Wednesday, January 5, 2011

Now we are getting somewhere

Guy Debord unquestionably saw the  dérive as a primarily urban activity going so far as to say that “Wandering in open country is naturally depressing, and the interventions of chance are poorer there than anywhere else.” and that …”the primarily urban character of the dérive, in its element in the great industrially transformed cities that are such rich centres of possibilities and meanings…”.

The city in which every space is rich with nuance; continually contested and defended, mapped and redrawn through time and space offers itself up as the natural habitat of the dériveur but should the countryside be so easily dismissed, indeed did Debord misread the potential for out of town deriavtion ?



Certainly it is true that the country is depressing for the city dweller for though it offers a possible retreat from the caffeine like stimulus of the street just as soon as we have got ‘away from it all’ we feel immediately alienated; our senses simultaneously under stimulated and overwhelmed as the oppressive open sky bears down on us offering no shade or comforts. For whilst the city presents a continual series of opportunities for pleasure (underpinned in the capital by commercial transaction) the countryside offers no such joys. In an open field the best thing to do with one’s money is to set light to it to keep warm.
Physical discomfort is everywhere in the country and the townsman is ill prepared with the wrong clothing, shoes, headgear, baggage and most of all temperament. Nonetheless if the dériveur can overcome these obstacles and indeed possibly integrate them into his or her dérive the country side is a rich source of possibilities. Far from being in any sense wild and unplanned it as worthy of psychogeographical study and reinterpretation as any street or avenue.
Arguably indigenous Australians and Canadians were the first landscape dériveurs: mapping the terrain they traversed as an ongoing narrative. The projected landscape of dreams, criss crossed and continually redrawn to reflect changing weather patterns, migratory animal movements, plant growth, seasonal variations is a form of daily dérive in which movement is the norm and one is only ever camped out and never settled down.
The contemporary countryside offers few such possibilities. Though stripped of the simple financial exchanges of the city in which time and space can (and indeed increasing have) to be bought every acre in the countryside is mapped, parcelled managed and commodified. Even set aside, land allowed to idle is a paid for and carefully (un)managed to sets of guidelines.
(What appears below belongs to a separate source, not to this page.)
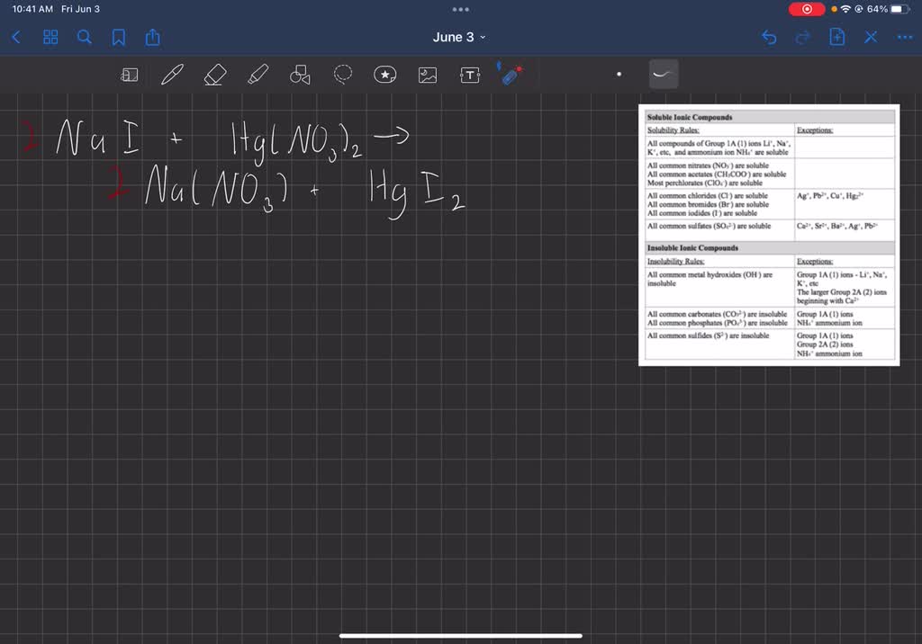Viewport: 922px width, 644px height.
Task: Tap the screen recording indicator
Action: click(805, 9)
But for every sign declaring ‘private property keep out’ there is a footprint asserting a right of way; a declaration of the temporary nature of land ownership and the ancient right to traverse the terrain, and tread the ground, creating paths and track ways  from A to B and back again but possibly via C or D or even F. Such track ways can be both immediate – the ill advised short cut through some unlit scrubland always advised against and yet always taken or so ancient that they form Ley Liens or with a magnetic pull drawing the walker along the arteries of a psychogeographical  energy grid linking nodal points. The repeated traversals creating a ritualised focus for the accumulation and discharge of energy influencing the land and people around them.


Lest we get confused though it should be made clear the contemporary countryside dériveur is no rambler equipped with Gortex, stout shoes, thermos and proper maps. On the contrary the outdoor dériveur should come ill equipped physically and mentally and be prepared to get lost, to stumble both literally and psychogeographically upon the terrain. The contemporary countryside dériveur should come equipped with recording and playback devices (hand held or otherwise) and an open mind filled with vaguely remembered stories, rumours and half baked and misunderstood theories. Above all they must be resolute and painstaking in the pursuit of the purposeless nature of the activity ideally recording anything and everything. Finally they must be prepared to abandon the project at the first possibility before then retracing their steps through the time and space of tapes and terrain.